AFRICA: Hundreds of people, many of them children, are still missing in Lagos following the weekend explosion of a munitions store in the city, the Nigerian Red Cross said yesterday.
The Red Cross has registered more than 3,500 people, mostly children, and returned them to their families since the explosion on Sunday, spokesman Mr Patrick Bawa said.
"Several hundred are still missing, but we are checking through the figures to see whether there has been any duplication of names," he added.
The spokesman denied a report credited to him by an international news agency that the Red Cross was searching for hundreds of children believed possibly to be held against their will by security forces or individuals. "We have no reason to believe anyone is being held against their will," Mr Bawa told the AFP news agency.
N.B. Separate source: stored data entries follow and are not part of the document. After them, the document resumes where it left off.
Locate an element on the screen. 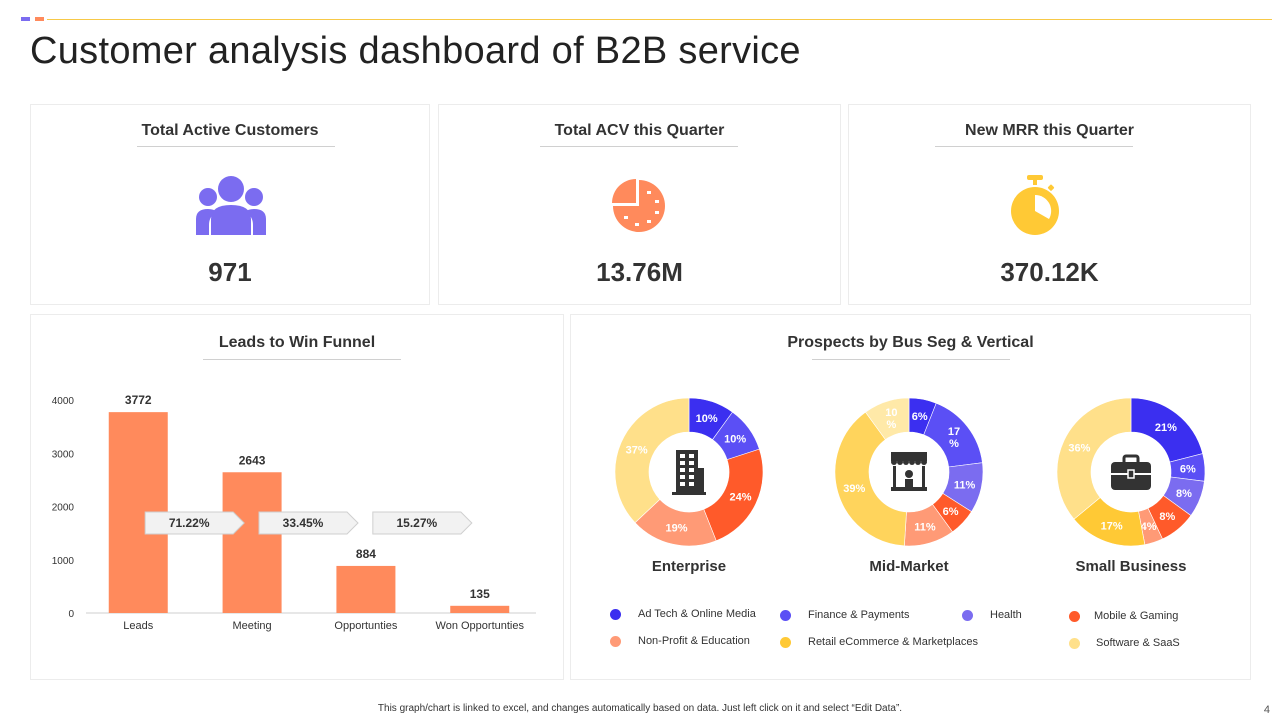 This screenshot has width=1280, height=720. storefront-icon-person is located at coordinates (909, 474).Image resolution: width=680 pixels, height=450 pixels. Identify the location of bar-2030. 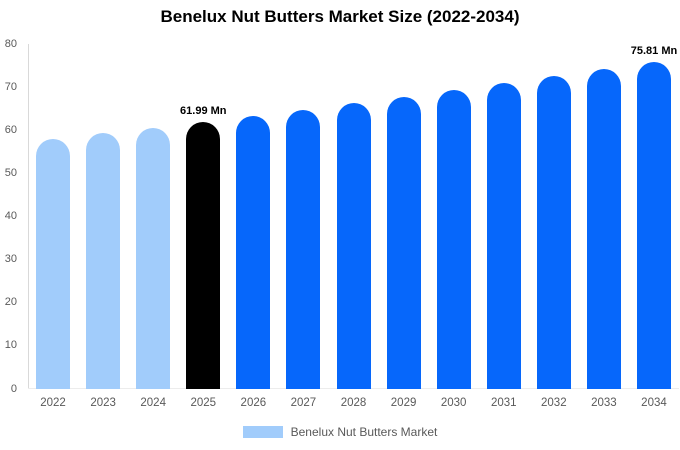
(454, 240).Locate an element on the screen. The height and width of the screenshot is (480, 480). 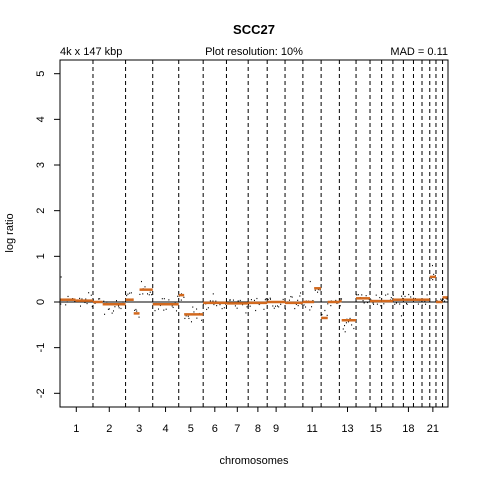
y-tick-label: 5 is located at coordinates (41, 74).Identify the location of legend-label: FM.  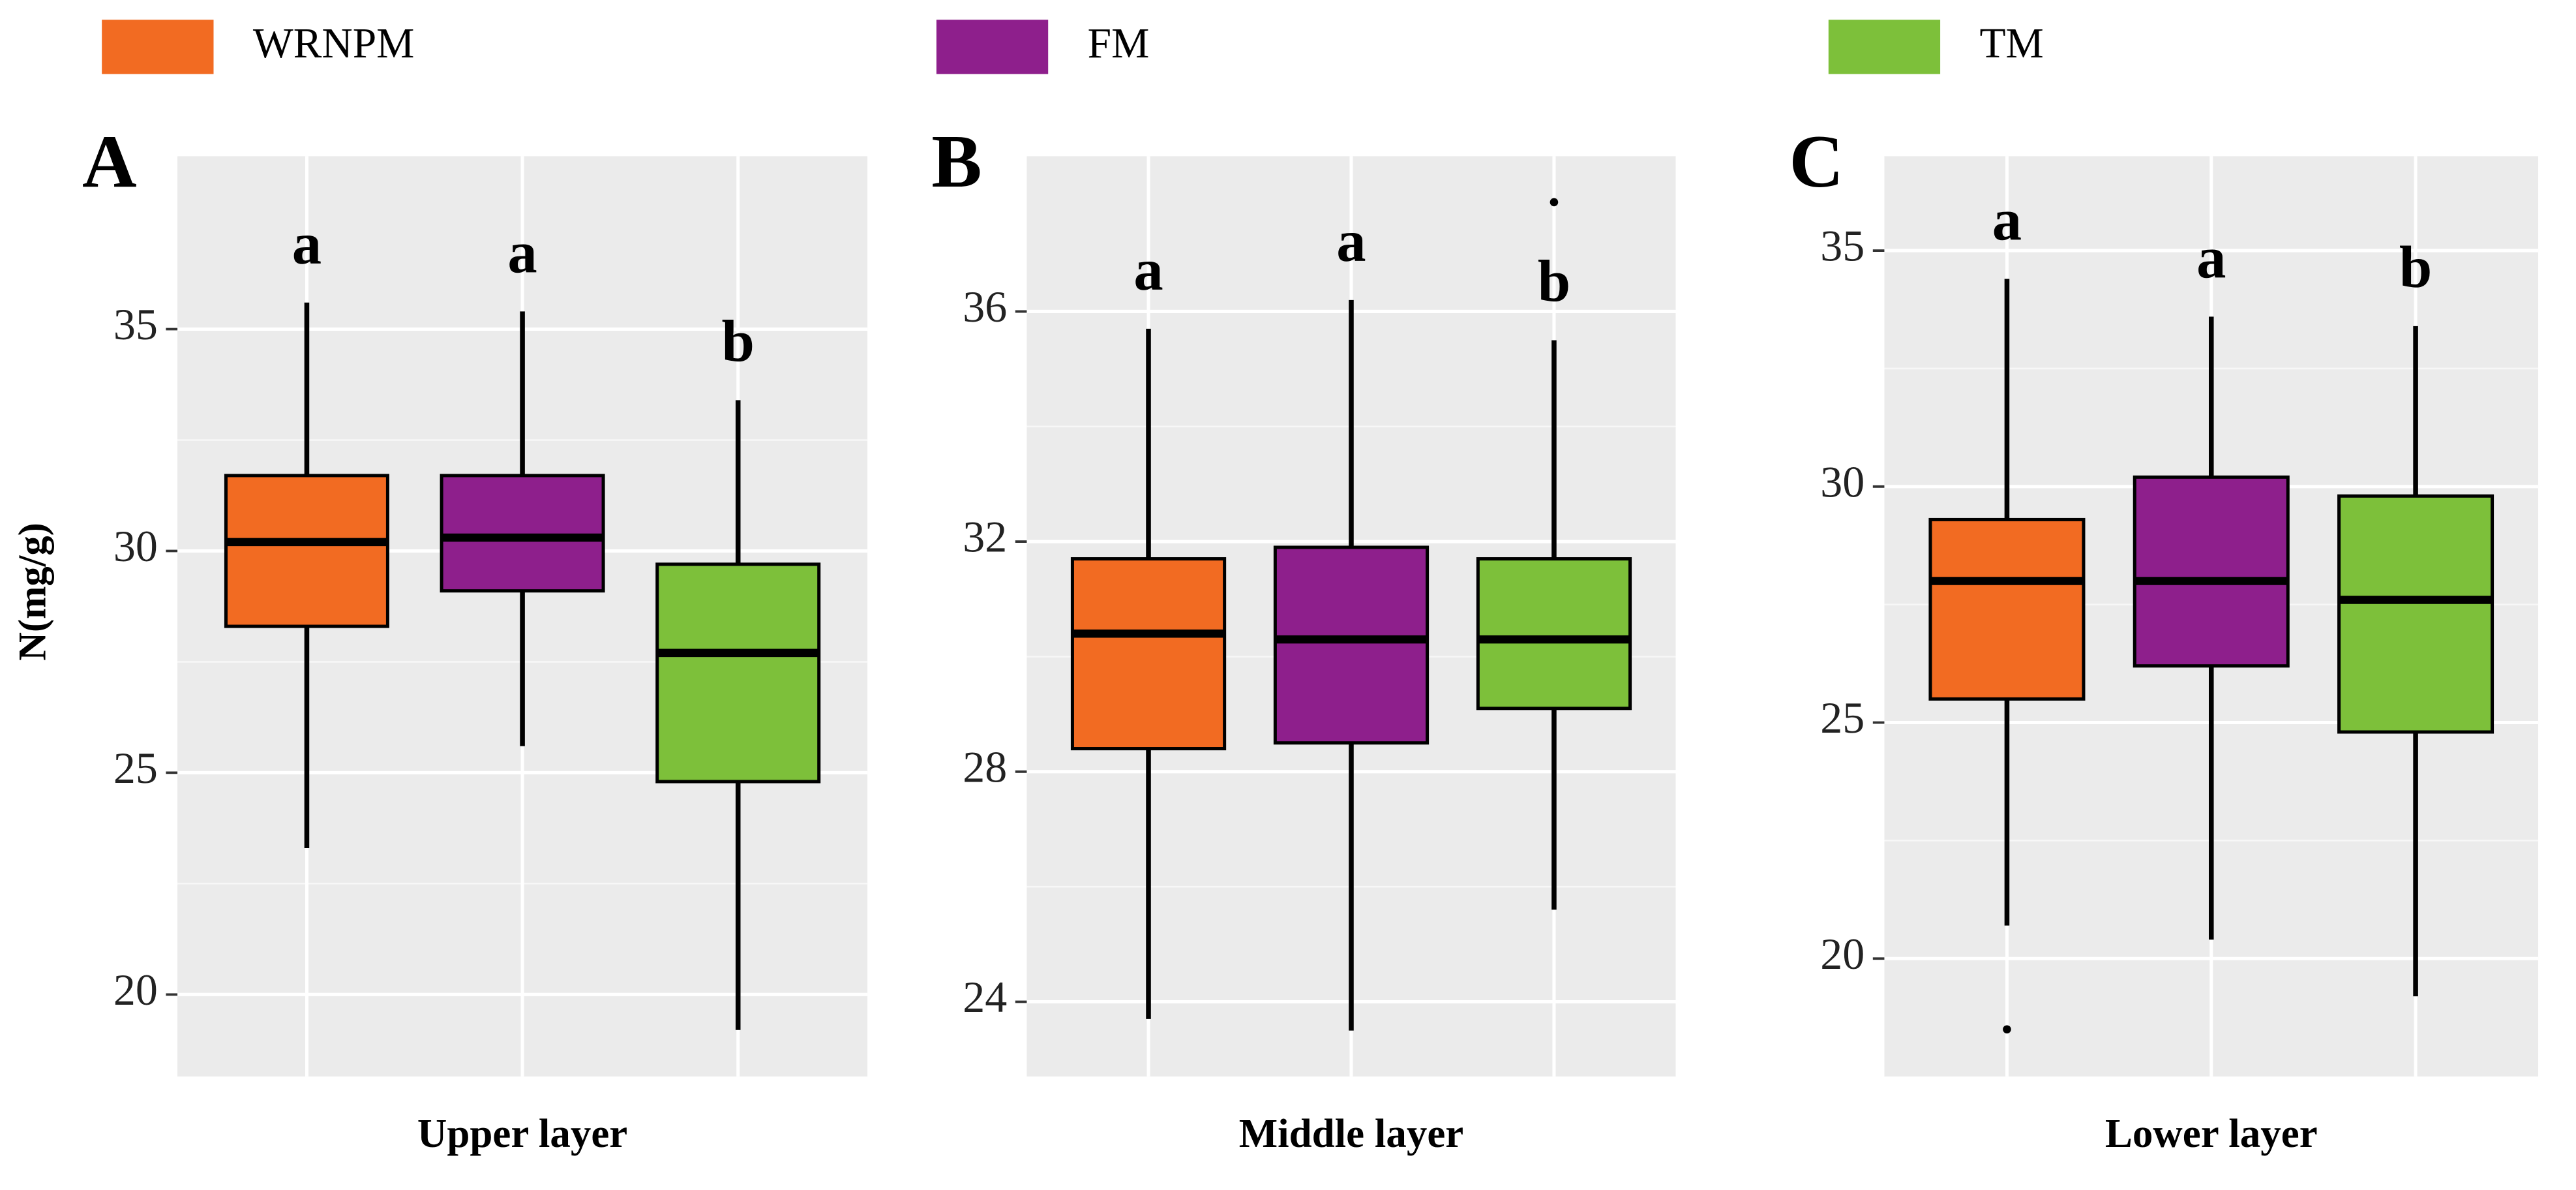
(1119, 44).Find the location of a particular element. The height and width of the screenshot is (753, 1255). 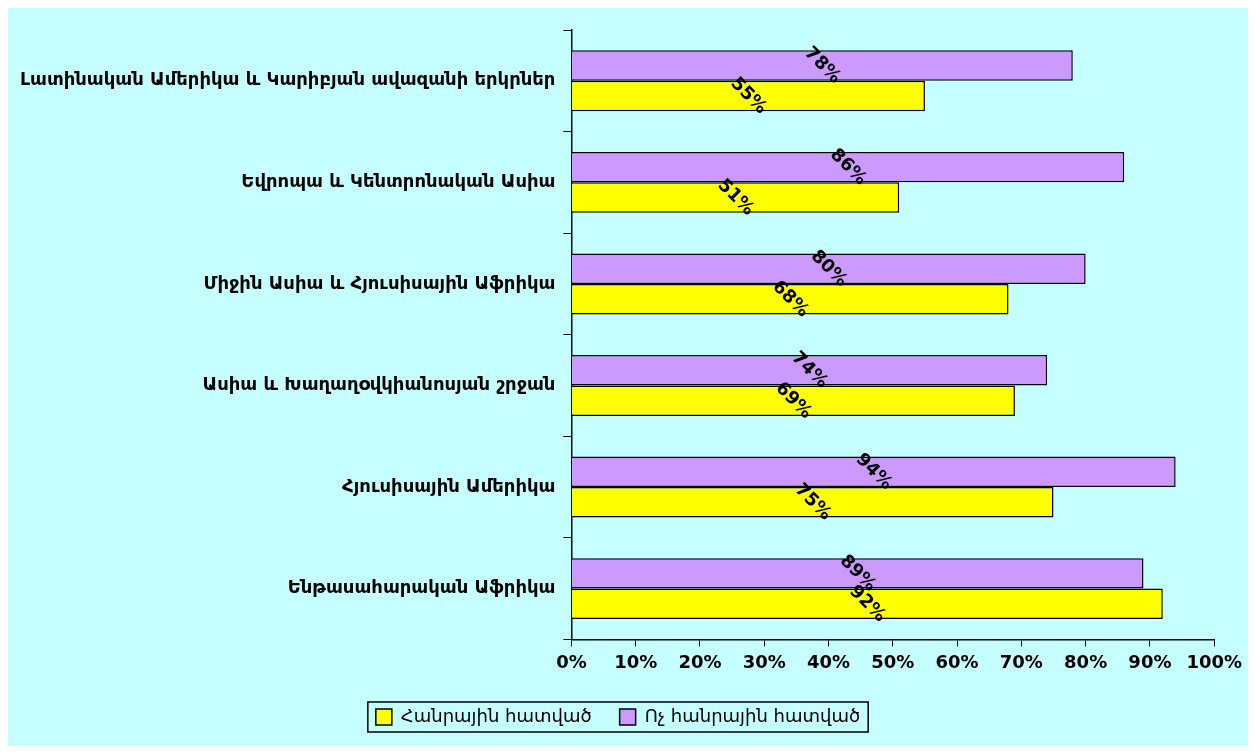

x-tick-label: 50% is located at coordinates (893, 661).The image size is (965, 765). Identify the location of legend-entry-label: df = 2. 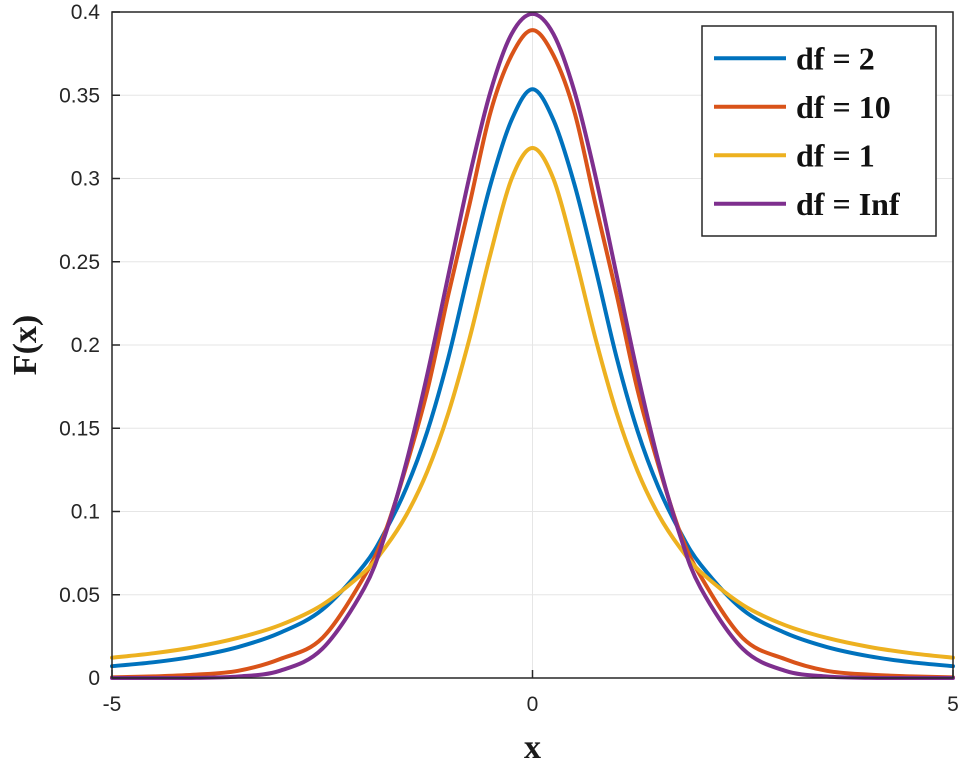
(836, 58).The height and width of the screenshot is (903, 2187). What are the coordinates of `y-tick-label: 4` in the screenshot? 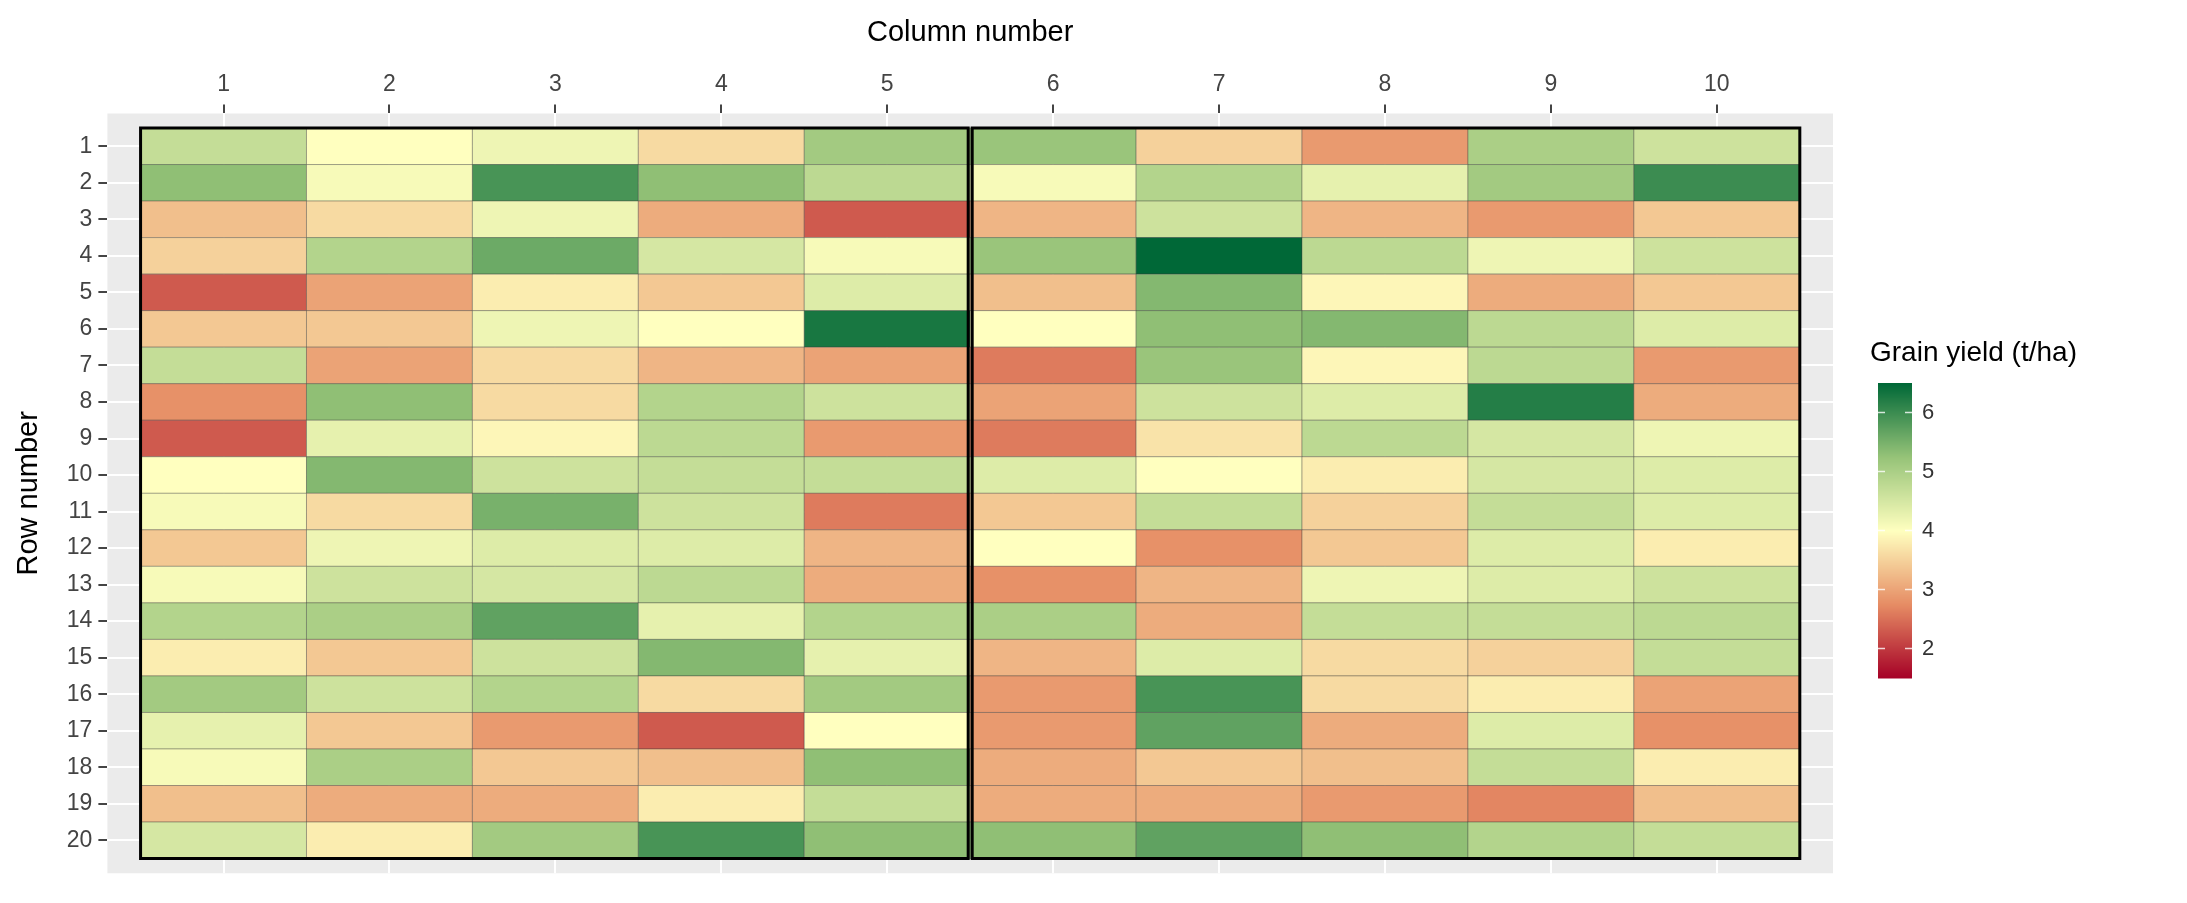 It's located at (86, 254).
More than 700 people died in a stampede and thousands were displaced after the catastrophic explosion of the main army munitions store in Lagos.
The explosion could lead to a dangerous extension of Nigeria's political tension to the military, political analysts say.
President Olusegun Obasanjo's government, plagued by disasters and economic woes, is hobbled by Nigeria's worst political crisis since military dictatorship ended in 1999.
A dispute over a new electoral law has led to a virtual political cul-de-sac ahead of critical elections next year, the first to be supervised by civilian authorities.
"This latest disaster shows the president is not paying attention to the fact that things are unravelling," commentator and publisher Mr Pini Jason said of the blasts at Ikeja barracks.
"The military will be demoralised. They don't even have the wherewithal to face their professional calling," he added.